Фрагмент текста:

== == ==

В досентябрьской военной печати почти на каждом шагу можно было найти статьи, посвященные вопросам подготовки к войне против Советского Союза. Так, например, в январе 1929 года в газете «Пшеглёнд пехоты» была помещена статья под характерным заголовком «Борьба с советской пехотой». Не менее характерна была фамилия автора: капитан Ян Жепецкий, тот самый Жепецкий, который впоследствии в период оккупации был начальником Бюро политической информации (БИП) Армии Крайовой, а после освобождения страны — руководителем банды ВИН и, наконец (а это всего лишь другая сторона той же медали), — организатором шпионской сети англо-американской разведки. Вот как Жепецкий обосновывал необходимость ознакомления польских офицеров с боевыми уставами советских войск:
«Приступая в свое время к изложению нового советского боевого устава пехоты, я выразил мнение, что «неприятель на (односторонних) учебных занятиях должен действовать по методу боевых действий врага», а не по нашему собственному методу.
Чтобы облегчить работу... я попытаюсь в этой статье сжато сформулировать указания, как нужно представлять неприятеля в соответствии с советским боевым уставом пехоты, другими словами, как должна выглядеть советская пехота, если на нее смотреть глазами борющегося с ней противника.
Сформулированные таким образом указания могут быть использованы не только инструкторами и руководителями учений, но и нижестоящими командирами».
Характерно, что, готовя армию к борьбе против СССР, санационные стратеги с присущим им хвастовством заявляли всем и вся: «С Советами мы всегда справимся». Печальной памяти полковник Роман Умястовский, «прославившийся» уводом 7 сентября 1939 года многих тысяч мужчин из Варшавы, писал, например, в одной своей статье, носящей название «Внутренний фронт России»:
«В настоящем очерке мы хотим разъяснить, каковы основные причины кризиса в России и в чем источник ее слабости».
Другой стратегический «гений», полковник Адольф Малышко, заявлял безо всяких обиняков:
«С восточным врагом мы всегда справимся, имея таких замечательных солдат, как наши ребята, если только будем сохранять согласие в своем собственном доме».
Напрасным делом было бы искать в «Пшеглёнде пехоты», или в других военных журналах статьи о борьбе против немецкой пехоты. Такие вопросы не интересовали ни санационных практиков, ни санационных теоретиков. Зато в Германии были изданы произведения Пилсудского, специально подготовленные польским генштабом и снабженные предисловием... Геринга (предисловие к немецкому изданию книги Пилсудского «Год 1920» было написано фельдмаршалом фон Бломбергом).

== == ==

(Перечень данных)
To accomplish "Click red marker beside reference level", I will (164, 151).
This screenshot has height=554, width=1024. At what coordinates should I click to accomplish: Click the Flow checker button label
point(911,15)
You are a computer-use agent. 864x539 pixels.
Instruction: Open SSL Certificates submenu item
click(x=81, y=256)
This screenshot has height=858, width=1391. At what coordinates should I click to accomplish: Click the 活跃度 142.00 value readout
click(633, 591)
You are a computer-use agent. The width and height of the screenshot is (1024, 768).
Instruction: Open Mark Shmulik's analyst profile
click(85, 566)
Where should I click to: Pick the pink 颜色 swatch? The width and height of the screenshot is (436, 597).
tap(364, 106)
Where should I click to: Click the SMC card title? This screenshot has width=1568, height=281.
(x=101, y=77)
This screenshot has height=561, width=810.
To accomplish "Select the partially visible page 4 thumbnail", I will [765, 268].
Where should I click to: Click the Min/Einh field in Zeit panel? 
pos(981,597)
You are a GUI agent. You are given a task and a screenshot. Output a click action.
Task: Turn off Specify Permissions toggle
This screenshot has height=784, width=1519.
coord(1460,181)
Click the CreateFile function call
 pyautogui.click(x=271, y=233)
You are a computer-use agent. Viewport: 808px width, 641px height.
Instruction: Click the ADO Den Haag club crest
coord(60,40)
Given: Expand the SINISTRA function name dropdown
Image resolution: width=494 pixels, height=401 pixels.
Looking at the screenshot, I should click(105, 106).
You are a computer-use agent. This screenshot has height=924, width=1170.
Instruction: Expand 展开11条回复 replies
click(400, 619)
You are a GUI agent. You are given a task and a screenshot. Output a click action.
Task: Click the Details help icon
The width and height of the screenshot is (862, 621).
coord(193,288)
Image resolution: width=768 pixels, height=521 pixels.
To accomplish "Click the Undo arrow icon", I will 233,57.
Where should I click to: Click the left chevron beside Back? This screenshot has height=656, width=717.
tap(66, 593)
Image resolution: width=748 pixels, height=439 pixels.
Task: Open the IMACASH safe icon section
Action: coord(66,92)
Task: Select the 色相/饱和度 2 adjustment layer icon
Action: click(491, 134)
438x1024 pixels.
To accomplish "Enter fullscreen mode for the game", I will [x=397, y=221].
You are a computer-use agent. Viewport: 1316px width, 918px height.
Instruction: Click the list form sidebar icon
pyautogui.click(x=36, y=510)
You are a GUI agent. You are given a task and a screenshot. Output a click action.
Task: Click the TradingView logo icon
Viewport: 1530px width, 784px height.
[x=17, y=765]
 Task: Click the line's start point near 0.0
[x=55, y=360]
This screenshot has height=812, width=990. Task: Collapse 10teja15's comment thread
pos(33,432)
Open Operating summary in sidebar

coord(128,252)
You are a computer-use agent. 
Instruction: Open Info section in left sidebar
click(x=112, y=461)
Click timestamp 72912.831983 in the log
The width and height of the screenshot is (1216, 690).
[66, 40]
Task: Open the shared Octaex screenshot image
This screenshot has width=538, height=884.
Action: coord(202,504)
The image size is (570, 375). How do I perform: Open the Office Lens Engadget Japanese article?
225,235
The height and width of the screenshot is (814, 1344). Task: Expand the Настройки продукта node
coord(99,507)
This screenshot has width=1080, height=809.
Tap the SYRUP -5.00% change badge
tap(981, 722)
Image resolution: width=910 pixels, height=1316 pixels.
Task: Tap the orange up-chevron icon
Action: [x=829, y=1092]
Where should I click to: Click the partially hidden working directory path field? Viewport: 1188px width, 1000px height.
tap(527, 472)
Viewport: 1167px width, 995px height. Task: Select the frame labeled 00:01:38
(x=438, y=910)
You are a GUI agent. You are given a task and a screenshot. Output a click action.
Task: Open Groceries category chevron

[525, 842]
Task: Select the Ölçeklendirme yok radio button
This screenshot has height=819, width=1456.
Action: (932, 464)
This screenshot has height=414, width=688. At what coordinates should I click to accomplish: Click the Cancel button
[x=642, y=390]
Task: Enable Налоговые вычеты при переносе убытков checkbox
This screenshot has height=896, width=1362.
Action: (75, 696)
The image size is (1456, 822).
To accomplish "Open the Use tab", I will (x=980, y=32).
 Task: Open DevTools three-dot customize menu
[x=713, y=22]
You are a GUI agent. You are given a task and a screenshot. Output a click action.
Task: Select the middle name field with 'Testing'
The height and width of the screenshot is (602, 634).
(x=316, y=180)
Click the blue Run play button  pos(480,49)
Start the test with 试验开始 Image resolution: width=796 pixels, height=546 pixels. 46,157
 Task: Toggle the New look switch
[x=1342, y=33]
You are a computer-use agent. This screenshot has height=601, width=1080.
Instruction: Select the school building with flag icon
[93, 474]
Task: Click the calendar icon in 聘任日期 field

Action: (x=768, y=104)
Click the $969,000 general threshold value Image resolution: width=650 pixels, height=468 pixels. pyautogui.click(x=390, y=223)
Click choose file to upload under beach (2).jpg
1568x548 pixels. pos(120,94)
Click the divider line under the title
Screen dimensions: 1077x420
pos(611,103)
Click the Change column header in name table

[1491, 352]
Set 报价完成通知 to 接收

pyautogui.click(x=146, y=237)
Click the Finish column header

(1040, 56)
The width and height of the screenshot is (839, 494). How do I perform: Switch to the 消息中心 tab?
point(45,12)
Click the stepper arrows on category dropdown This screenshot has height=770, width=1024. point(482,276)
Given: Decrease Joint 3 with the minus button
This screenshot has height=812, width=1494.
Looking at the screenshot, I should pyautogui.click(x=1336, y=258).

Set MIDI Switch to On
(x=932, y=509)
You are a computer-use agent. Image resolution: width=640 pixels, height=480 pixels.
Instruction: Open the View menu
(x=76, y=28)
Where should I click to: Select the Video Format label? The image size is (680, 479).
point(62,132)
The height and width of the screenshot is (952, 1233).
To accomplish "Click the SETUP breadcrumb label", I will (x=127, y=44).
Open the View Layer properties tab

== == ==

Письменные задания:
- 1) Под каким заголовком, согласно отрывку о польской военной печати, вышла статья капитана Яна Жепецкого в январе 1929 года?
- 2) Перепишите из отрывка о польской военной печати фрагмент, начинающийся словами «Напрасным делом было» и продолжающийся до слов «фельдмаршалом фон Бломбергом).» включительно.
Приведённый материал здесь не используется.

Решения:
- 1) Под заголовком «Борьба с советской пехотой».

- 2)
Напрасным делом было бы искать в «Пшеглёнде пехоты», или в других военных журналах статьи о борьбе против немецкой пехоты. Такие вопросы не интересовали ни санационных практиков, ни санационных теоретиков. Зато в Германии были изданы произведения Пилсудского, специально подготовленные польским генштабом и снабженные предисловием... Геринга (предисловие к немецкому изданию книги Пилсудского «Год 1920» было написано фельдмаршалом фон Бломбергом).